_WORK TO COMPLETE_
Please transcribe the entries that follow exactly as they stand, skipping each picture.

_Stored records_

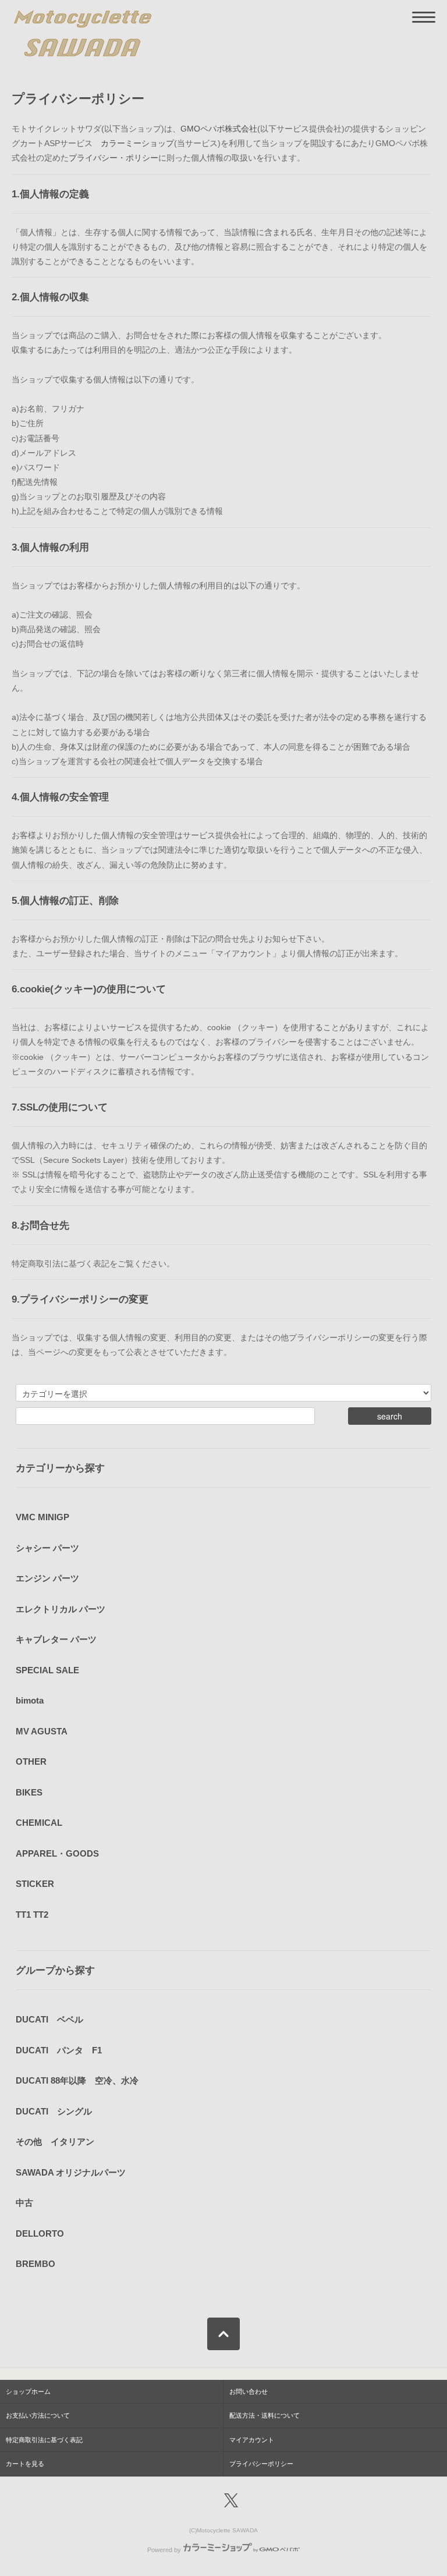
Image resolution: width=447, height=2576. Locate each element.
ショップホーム (28, 2391)
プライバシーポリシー (261, 2463)
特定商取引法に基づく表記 (44, 2439)
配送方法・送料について (264, 2415)
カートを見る (25, 2463)
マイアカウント (251, 2439)
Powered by (164, 2549)
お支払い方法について (38, 2415)
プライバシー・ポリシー (113, 157)
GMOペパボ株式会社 (218, 128)
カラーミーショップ (137, 143)
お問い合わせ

_WRITTEN ANSWER_
Image resolution: width=447, height=2576. Locate each element.
ショップホーム (28, 2391)
プライバシーポリシー (261, 2463)
特定商取引法に基づく表記 (44, 2439)
配送方法・送料について (264, 2415)
カートを見る (25, 2463)
マイアカウント (251, 2439)
Powered by (164, 2549)
お支払い方法について (38, 2415)
プライバシー・ポリシー (113, 157)
GMOペパボ株式会社 (218, 128)
カラーミーショップ (137, 143)
お問い合わせ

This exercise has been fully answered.